Joe K. Longley (born February 10, 1943) is an American lawyer. He was the first Chief of the Antitrust and Consumer Protection Division of the Texas Attorney General’s Office in 1973, and in 1979 was cofounder of the law firm Longley & Maxwell, LLP. In 2018 he became the President of the Texas State Bar.

==Early life==
Longley was born on February 10, 1943. After graduating from Arlington Heights High School in Fort Worth, Texas, Joe K. Longley graduated from the University of Texas law school in 1969. He was admitted to the State Bar of Texas the same year. Following law school he worked in the consumer protection office of the Attorney General, before becoming an attorney with Edwards and DeAnda in Corpus Christi, Texas. As of the early 1970s, Longley had become a solo practitioner, working out of Austin, Texas. During this time his work included unpaid lobbying for the Texas Consumers Association.

==Career==
Longley was on the campaign team for John Hill during his successful campaign to become the Attorney General of Texas. In 1973, Longley became the first Chief of the Antitrust and Consumer Protection Division of the Texas Attorney General’s Office, where he also drafted the Texas Consumer Protection Act and Deceptive Trade Practices Act. He then cofounded the Austin law firm Longley & Maxwell, LLP in 1979 with Philip Maxwell. He returned to solo practice in the mid-2000s, where he continued to work on class action cases in Texas, Arkansas, California, and Oklahoma.

Action item:
Extend the biography of Joe K. Longley, picking up after its final sentence.

Dataset entries:
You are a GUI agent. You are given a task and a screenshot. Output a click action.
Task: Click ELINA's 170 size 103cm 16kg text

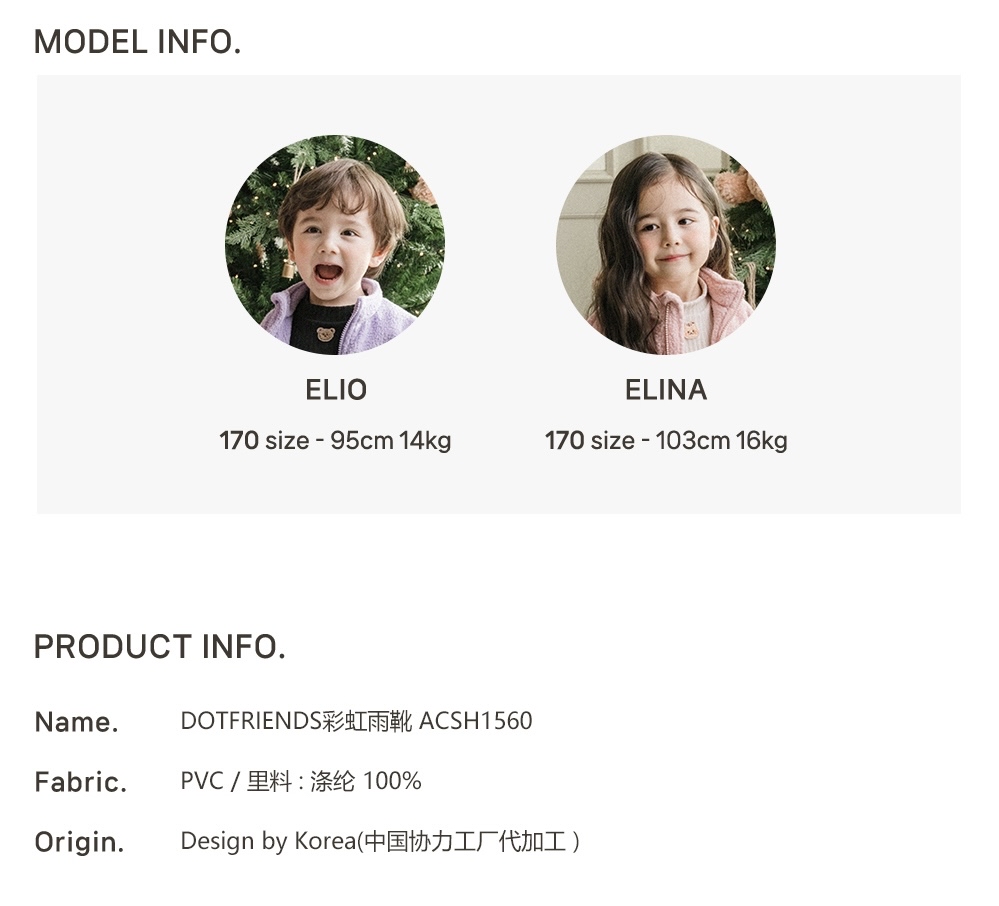tap(666, 440)
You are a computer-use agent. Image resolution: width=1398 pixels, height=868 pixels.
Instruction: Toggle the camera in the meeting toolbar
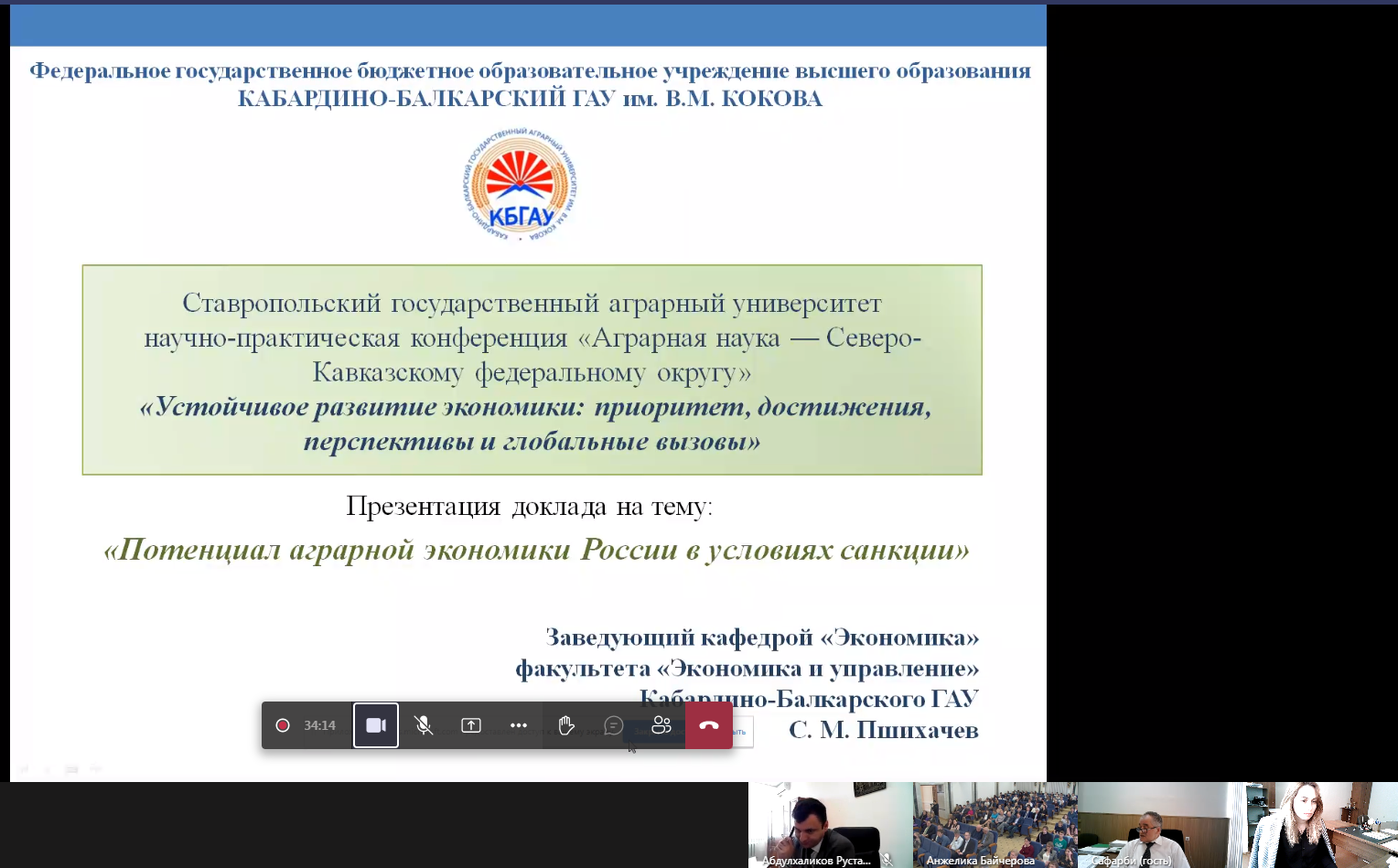(376, 725)
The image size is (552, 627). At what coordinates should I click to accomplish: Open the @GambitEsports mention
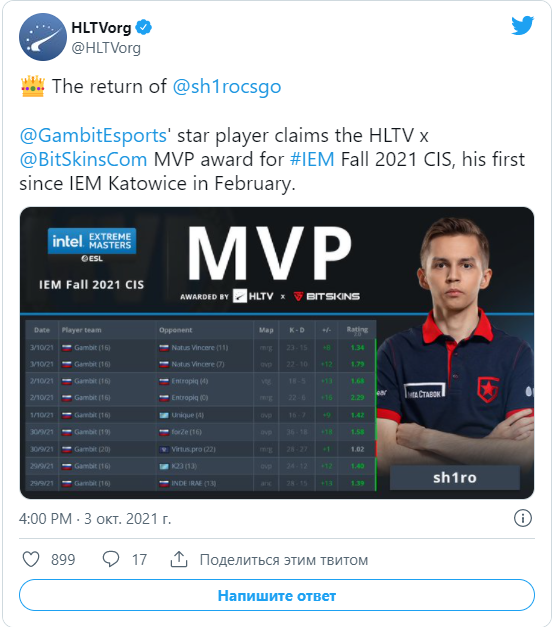93,135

Answer to this exercise:
==Presidency of the State Bar of Texas==
Longley was sworn in as the 138th President of the State Bar of Texas in 2018. He was the first petition-nominated candidate to win the state-wide ballot. After his term elapsed, he became the Immediate Past President of the State Bar of Texas. Longley then authored the book How We Did It .... 2016-2019, which records his experience in reforming the State Bar both during his term and afterwards.

==Film industry==
Longley was an investor and a completion producer for the 1974 film The Texas Chain Saw Massacre through a small group of investors, they called P.I.T.S., an acronym standing for “Pie in the Sky”. In the years since the film’s success, Longley has stated that he and his friends thought the film would flop, allowing them to take a tax write-off on the movie, and were caught off-guard by the film’s success. In exchange for the investment, the group owned 19% of Vortex/Henkel/Hooper Production, the film’s production company. Following its release, the court assigned Longley as a special master to retrieve the distribution rights from a former partner, before being replaced by a trustee. As an actor, Longley has received credits for the 1981 film Raggedy Man and 1987’s Red Headed Stranger.